● Exercise brief:
Below is a block of records; please copy all of them exactly.

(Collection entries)
<<<<
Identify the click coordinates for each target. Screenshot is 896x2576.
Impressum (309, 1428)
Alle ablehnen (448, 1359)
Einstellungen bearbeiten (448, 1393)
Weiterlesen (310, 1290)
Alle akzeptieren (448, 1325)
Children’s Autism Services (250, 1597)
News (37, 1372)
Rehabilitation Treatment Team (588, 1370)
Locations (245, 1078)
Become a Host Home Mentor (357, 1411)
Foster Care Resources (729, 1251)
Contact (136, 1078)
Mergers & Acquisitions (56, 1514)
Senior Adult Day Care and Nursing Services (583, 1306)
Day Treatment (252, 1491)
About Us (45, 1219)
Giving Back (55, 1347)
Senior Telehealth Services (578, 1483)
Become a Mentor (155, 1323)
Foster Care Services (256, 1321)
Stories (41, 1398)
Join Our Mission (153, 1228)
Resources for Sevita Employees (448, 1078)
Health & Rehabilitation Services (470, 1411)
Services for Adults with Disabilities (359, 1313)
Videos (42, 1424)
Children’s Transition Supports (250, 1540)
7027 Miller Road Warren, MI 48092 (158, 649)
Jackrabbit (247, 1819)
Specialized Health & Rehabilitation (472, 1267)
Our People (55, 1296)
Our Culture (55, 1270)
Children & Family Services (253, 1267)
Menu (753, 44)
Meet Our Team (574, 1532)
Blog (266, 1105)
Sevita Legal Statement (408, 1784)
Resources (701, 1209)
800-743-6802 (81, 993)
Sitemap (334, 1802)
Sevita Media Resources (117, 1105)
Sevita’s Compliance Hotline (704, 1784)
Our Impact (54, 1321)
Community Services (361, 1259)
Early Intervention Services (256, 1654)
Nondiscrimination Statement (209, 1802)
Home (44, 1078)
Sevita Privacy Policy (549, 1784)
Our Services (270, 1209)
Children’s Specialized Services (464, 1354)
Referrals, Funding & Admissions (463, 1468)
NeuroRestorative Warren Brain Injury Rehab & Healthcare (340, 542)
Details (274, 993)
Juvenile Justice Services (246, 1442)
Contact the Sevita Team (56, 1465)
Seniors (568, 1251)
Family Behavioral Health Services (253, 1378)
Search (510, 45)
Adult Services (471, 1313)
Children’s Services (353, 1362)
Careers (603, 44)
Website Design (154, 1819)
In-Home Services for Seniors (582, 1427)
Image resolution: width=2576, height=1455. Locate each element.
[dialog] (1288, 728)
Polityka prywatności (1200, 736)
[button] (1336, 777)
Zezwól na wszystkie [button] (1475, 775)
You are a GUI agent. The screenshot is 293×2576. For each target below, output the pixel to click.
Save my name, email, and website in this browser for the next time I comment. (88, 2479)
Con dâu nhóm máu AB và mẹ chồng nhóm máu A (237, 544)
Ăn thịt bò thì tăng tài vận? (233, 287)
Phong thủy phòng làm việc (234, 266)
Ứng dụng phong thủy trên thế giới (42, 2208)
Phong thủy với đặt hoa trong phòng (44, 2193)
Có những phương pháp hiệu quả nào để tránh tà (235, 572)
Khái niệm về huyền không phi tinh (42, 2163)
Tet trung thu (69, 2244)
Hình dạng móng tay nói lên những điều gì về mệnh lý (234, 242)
>>>>
● Response:
Identify the click coordinates for each target. Screenshot is 896x2576.
Impressum (309, 1428)
Alle ablehnen (448, 1359)
Einstellungen bearbeiten (448, 1393)
Weiterlesen (310, 1290)
Alle akzeptieren (448, 1325)
Children’s Autism Services (250, 1597)
News (37, 1372)
Rehabilitation Treatment Team (588, 1370)
Locations (245, 1078)
Become a Host Home Mentor (357, 1411)
Foster Care Resources (729, 1251)
Contact (136, 1078)
Mergers & Acquisitions (56, 1514)
Senior Adult Day Care and Nursing Services (583, 1306)
Day Treatment (252, 1491)
About Us (45, 1219)
Giving Back (55, 1347)
Senior Telehealth Services (578, 1483)
Become a Mentor (155, 1323)
Foster Care Services (256, 1321)
Stories (41, 1398)
Join Our Mission (153, 1228)
Resources for Sevita Employees (448, 1078)
Health & Rehabilitation Services (470, 1411)
Services for Adults with Disabilities (359, 1313)
Videos (42, 1424)
Children’s Transition Supports (250, 1540)
7027 Miller Road Warren, MI 48092 (158, 649)
Jackrabbit (247, 1819)
Specialized Health & Rehabilitation (472, 1267)
Our People (55, 1296)
Our Culture (55, 1270)
Children & Family Services (253, 1267)
Menu (753, 44)
Meet Our Team (574, 1532)
Blog (266, 1105)
Sevita Legal Statement (408, 1784)
Resources (701, 1209)
800-743-6802 (81, 993)
Sitemap (334, 1802)
Sevita Media Resources (117, 1105)
Sevita’s Compliance Hotline (704, 1784)
Our Impact (54, 1321)
Community Services (361, 1259)
Early Intervention Services (256, 1654)
Nondiscrimination Statement (209, 1802)
Home (44, 1078)
Sevita Privacy Policy (549, 1784)
Our Services (270, 1209)
Children’s Specialized Services (464, 1354)
Referrals, Funding & Admissions (463, 1468)
NeuroRestorative Warren Brain Injury Rehab & Healthcare (340, 542)
Details (274, 993)
Juvenile Justice Services (246, 1442)
Contact the Sevita Team (56, 1465)
Seniors (568, 1251)
Family Behavioral Health Services (253, 1378)
Search (510, 45)
Adult Services (471, 1313)
Children’s Services (353, 1362)
Careers (603, 44)
Website Design (154, 1819)
In-Home Services for Seniors (582, 1427)
Image resolution: width=2576, height=1455. Locate each element.
[dialog] (1288, 728)
Polityka prywatności (1200, 736)
[button] (1336, 777)
Zezwól na wszystkie [button] (1475, 775)
You are a GUI agent. The screenshot is 293×2576. For each target below, output the pixel to click.
Save my name, email, and website in this browser for the next time I comment. (88, 2479)
Con dâu nhóm máu AB và mẹ chồng nhóm máu A (237, 544)
Ăn thịt bò thì tăng tài vận? (233, 287)
Phong thủy phòng làm việc (234, 266)
Ứng dụng phong thủy trên thế giới (42, 2208)
Phong thủy với đặt hoa trong phòng (44, 2193)
Có những phương pháp hiệu quả nào để tránh tà (235, 572)
Khái niệm về huyền không phi tinh (42, 2163)
Tet trung thu (69, 2244)
Hình dạng móng tay nói lên những điều gì về mệnh lý (234, 242)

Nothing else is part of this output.